Silver dip anticipated to spark buyer activity [Video]
|Silver’s rally from its July 4, 2025, low has unfolded as an impulsive Elliott Wave structure, completing Wave (1) at $33.67. The metal is now in a corrective Wave (2) pullback. It is characterized by a double three Elliott Wave pattern, a common corrective formation in technical analysis. From the Wave (1) peak, Wave ((a)) declined to $32.63, followed by a recovery in Wave ((b)) to $33.53. The subsequent drop in Wave ((c)) reached $31.65, finalizing Wave W of the double three structure.

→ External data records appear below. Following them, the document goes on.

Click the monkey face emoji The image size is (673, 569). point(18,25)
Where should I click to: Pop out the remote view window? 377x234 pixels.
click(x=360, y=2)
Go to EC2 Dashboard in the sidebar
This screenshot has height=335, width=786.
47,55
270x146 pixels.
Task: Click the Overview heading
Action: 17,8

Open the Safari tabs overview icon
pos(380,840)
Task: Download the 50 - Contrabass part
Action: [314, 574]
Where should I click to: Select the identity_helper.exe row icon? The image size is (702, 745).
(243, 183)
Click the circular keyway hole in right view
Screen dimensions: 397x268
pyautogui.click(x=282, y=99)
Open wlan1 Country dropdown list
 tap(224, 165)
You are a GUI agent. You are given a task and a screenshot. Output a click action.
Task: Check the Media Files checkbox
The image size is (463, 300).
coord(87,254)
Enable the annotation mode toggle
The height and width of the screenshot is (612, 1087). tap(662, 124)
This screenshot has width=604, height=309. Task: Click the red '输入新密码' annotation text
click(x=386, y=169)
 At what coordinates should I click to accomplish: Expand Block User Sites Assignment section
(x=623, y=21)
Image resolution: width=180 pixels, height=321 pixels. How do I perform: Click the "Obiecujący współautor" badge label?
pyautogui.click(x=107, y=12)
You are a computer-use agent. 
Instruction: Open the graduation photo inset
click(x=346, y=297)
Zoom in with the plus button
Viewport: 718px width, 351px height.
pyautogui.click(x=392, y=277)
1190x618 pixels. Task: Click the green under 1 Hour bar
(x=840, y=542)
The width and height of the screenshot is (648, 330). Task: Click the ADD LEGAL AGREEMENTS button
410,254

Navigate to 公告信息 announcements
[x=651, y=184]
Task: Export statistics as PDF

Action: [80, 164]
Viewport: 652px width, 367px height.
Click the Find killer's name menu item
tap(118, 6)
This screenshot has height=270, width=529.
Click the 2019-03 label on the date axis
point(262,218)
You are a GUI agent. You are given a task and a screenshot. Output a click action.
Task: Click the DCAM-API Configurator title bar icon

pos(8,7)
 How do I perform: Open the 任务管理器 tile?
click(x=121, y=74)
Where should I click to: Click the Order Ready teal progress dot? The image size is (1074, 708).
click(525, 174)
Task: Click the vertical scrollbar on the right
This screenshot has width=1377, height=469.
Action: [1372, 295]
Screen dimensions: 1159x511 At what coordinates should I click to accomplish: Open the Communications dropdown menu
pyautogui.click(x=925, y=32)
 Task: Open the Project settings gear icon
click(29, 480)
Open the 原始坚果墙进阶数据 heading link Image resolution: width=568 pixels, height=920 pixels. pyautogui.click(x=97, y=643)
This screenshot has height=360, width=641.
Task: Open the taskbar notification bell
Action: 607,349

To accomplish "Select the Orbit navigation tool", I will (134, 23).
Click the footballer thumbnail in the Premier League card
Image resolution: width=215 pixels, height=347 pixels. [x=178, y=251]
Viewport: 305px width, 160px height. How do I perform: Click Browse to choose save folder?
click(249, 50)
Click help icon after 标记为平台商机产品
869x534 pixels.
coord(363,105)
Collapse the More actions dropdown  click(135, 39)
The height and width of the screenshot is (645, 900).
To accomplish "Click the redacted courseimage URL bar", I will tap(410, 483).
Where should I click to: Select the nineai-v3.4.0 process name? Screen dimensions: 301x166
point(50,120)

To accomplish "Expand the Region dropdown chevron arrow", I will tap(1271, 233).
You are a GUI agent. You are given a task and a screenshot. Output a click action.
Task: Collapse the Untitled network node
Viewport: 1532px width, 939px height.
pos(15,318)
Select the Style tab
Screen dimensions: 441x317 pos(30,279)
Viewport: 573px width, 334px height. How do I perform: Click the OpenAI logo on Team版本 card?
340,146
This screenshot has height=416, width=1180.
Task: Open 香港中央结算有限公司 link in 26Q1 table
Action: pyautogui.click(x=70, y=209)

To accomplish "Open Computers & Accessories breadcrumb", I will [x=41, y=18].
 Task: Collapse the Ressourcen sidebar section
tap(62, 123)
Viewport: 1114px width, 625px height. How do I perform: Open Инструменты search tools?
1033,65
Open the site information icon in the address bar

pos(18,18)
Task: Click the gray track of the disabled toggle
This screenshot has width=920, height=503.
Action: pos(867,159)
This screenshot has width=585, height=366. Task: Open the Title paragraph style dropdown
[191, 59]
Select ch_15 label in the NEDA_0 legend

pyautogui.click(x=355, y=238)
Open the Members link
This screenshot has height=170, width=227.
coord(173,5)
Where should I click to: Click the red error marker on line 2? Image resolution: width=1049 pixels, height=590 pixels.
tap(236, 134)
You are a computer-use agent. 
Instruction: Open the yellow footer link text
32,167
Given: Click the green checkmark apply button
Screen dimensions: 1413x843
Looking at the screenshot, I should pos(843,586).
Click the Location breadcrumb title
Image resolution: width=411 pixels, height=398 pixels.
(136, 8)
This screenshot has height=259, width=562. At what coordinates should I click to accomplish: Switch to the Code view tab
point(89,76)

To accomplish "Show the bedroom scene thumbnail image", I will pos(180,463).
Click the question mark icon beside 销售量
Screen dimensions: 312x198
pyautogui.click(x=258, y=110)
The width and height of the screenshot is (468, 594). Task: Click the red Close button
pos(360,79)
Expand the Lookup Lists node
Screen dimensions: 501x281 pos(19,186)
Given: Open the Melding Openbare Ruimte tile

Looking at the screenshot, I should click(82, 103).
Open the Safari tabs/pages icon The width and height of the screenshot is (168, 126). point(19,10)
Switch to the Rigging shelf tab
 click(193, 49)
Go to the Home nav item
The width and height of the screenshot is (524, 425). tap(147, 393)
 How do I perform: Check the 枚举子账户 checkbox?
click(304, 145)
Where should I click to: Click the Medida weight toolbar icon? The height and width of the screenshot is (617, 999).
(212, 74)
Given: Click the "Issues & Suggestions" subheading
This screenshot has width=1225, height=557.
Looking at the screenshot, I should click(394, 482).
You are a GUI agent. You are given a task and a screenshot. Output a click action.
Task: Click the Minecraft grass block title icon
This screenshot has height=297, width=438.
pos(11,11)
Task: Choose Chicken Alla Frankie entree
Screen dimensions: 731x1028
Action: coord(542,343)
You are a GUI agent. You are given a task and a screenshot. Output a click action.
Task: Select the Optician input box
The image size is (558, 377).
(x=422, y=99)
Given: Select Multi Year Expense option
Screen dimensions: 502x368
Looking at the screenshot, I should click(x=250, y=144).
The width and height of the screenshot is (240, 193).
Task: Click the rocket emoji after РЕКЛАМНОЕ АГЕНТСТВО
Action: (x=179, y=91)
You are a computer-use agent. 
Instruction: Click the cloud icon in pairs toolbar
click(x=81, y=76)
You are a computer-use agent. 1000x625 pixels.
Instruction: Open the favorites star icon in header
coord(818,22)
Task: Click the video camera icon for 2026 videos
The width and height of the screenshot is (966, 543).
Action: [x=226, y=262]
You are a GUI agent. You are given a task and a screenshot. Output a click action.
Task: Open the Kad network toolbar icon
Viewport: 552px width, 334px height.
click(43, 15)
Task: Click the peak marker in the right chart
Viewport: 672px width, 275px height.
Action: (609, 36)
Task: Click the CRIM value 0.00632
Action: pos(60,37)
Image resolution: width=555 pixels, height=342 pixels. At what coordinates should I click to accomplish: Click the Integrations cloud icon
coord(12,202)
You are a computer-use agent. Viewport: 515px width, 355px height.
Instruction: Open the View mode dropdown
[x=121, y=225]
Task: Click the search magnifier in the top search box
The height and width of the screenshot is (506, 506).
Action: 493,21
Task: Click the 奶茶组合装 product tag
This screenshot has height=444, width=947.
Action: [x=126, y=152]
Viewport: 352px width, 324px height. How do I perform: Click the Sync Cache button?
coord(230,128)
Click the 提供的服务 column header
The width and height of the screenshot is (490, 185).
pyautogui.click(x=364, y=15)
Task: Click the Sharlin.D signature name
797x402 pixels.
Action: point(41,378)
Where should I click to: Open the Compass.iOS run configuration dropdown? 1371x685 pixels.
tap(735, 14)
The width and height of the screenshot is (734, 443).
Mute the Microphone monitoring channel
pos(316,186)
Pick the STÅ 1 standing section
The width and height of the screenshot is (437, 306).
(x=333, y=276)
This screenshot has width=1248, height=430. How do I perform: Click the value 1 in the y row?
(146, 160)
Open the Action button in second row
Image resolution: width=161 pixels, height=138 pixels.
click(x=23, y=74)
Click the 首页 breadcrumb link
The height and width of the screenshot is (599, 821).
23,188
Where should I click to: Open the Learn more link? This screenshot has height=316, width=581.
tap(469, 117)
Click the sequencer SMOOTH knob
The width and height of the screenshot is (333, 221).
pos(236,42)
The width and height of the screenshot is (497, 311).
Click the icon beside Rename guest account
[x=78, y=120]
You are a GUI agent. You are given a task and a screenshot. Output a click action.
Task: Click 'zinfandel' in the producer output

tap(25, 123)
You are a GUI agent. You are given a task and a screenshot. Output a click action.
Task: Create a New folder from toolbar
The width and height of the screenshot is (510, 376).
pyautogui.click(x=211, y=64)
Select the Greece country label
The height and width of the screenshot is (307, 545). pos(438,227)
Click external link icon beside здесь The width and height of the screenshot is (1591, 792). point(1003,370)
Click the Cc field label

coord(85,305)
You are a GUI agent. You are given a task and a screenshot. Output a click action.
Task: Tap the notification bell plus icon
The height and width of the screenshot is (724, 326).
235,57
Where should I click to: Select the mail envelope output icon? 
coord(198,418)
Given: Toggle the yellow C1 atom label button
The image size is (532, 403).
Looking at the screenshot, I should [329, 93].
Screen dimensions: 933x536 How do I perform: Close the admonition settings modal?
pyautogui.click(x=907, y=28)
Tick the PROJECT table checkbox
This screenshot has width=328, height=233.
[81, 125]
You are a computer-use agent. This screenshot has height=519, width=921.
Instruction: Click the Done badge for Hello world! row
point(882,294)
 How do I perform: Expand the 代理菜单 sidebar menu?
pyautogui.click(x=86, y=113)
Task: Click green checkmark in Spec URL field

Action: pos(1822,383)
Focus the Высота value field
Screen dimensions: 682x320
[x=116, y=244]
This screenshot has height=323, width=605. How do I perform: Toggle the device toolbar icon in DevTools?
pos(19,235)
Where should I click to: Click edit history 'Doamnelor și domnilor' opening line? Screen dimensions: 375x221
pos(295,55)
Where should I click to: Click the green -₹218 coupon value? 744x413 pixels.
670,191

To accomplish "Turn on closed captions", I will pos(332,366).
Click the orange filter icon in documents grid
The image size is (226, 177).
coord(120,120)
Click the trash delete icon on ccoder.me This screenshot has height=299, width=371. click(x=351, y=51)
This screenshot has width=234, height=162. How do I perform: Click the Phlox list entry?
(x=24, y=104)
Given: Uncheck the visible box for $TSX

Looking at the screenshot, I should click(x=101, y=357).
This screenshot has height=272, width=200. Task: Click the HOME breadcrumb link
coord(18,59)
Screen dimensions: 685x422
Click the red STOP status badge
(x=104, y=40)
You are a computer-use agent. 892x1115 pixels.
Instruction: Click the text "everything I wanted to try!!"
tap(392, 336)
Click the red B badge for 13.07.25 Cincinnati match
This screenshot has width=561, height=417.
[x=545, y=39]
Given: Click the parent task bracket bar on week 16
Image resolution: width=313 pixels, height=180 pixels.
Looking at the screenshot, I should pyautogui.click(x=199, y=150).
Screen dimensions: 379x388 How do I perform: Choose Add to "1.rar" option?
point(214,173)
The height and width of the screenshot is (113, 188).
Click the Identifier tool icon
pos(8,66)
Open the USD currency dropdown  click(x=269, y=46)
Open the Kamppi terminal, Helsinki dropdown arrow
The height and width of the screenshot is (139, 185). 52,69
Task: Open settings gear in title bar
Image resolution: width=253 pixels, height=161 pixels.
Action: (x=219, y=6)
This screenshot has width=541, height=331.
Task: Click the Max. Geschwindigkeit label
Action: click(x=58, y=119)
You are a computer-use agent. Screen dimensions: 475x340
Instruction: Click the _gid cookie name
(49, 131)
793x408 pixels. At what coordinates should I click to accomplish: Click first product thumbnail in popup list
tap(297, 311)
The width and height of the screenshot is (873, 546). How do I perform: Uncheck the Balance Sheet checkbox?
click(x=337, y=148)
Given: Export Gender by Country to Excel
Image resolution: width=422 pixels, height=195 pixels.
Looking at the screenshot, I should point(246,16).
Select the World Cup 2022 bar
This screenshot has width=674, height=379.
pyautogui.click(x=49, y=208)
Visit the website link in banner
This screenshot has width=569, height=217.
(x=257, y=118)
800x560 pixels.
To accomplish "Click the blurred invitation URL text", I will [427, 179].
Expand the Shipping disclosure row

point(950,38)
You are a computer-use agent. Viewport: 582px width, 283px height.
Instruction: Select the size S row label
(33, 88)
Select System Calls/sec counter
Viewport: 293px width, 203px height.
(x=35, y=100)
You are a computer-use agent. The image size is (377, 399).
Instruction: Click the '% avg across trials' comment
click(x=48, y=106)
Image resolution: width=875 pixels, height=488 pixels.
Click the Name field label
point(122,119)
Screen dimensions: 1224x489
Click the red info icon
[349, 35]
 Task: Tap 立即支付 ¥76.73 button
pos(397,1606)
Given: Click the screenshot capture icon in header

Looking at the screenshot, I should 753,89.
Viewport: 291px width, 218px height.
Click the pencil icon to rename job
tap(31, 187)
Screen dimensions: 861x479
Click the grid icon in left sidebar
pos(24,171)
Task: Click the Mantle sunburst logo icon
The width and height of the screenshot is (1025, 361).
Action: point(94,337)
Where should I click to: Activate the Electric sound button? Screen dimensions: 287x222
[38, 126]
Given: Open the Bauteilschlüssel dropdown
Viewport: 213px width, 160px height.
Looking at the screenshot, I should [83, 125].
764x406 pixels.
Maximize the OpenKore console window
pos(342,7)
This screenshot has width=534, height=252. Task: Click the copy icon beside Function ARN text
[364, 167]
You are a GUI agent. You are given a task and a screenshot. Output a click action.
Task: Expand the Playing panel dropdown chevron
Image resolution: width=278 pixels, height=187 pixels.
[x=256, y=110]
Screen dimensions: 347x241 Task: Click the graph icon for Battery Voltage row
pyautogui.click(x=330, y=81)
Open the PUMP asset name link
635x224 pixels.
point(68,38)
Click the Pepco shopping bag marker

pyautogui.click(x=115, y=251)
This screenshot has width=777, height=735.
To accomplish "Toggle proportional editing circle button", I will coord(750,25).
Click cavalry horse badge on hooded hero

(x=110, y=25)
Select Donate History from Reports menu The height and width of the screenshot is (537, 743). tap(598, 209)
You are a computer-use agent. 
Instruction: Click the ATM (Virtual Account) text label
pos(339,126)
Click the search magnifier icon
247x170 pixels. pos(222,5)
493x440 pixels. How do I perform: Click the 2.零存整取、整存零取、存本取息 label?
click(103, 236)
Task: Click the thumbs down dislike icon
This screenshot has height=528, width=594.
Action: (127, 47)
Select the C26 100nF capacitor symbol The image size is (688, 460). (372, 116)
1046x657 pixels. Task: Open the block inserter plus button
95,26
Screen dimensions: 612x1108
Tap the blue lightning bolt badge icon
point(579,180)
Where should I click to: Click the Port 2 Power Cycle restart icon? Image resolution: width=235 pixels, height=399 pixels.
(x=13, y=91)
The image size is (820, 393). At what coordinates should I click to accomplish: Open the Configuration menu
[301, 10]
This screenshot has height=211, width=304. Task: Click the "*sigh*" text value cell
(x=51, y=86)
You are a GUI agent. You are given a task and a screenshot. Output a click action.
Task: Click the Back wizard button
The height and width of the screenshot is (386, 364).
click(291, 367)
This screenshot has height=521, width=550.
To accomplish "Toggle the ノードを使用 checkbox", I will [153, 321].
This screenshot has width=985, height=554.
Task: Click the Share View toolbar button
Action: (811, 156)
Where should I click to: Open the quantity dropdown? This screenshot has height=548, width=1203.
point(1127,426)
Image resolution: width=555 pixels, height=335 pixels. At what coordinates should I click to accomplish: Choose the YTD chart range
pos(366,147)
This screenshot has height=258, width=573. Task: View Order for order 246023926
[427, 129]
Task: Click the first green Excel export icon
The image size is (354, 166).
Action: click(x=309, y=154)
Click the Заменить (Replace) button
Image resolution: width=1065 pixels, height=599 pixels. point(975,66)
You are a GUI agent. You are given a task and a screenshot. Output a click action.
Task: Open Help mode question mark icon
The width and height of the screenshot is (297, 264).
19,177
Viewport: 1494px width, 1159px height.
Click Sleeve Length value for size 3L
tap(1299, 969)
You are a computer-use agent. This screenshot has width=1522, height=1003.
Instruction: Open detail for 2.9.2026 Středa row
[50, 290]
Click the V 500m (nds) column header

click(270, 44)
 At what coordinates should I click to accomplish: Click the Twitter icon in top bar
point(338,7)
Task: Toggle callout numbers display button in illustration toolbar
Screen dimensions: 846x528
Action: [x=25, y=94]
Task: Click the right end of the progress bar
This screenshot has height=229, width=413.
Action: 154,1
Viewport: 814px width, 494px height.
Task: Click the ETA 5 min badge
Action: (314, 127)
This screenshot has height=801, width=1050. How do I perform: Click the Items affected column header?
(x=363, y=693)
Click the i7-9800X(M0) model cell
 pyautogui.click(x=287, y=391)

A corrective rally then formed Wave X, structured as a zigzag. Within Wave X, Wave ((a)) advanced to $32.70, Wave ((b)) pulled back to $31.91, and Wave ((c)) rose to $33.25, completing Wave X at a higher degree. Silver has since resumed its decline in Wave Y. From the Wave X high, Wave ((w)) fell to $32.20, and a minor recovery in Wave ((x)) hit $33.23. As long as Silver stays below the Wave (1) high of $33.67, further downside is expected, targeting $29.90–$31.18, based on the 100%–161.8% Fibonacci extension from the April 25, 2025, high. This range may attract buyers, potentially sparking a reversal. While the $33.67 pivot holds, rallies are likely to fail in 3, 7, or 11-swing patterns, leading to further declines. Traders should watch these levels for strategic entry points.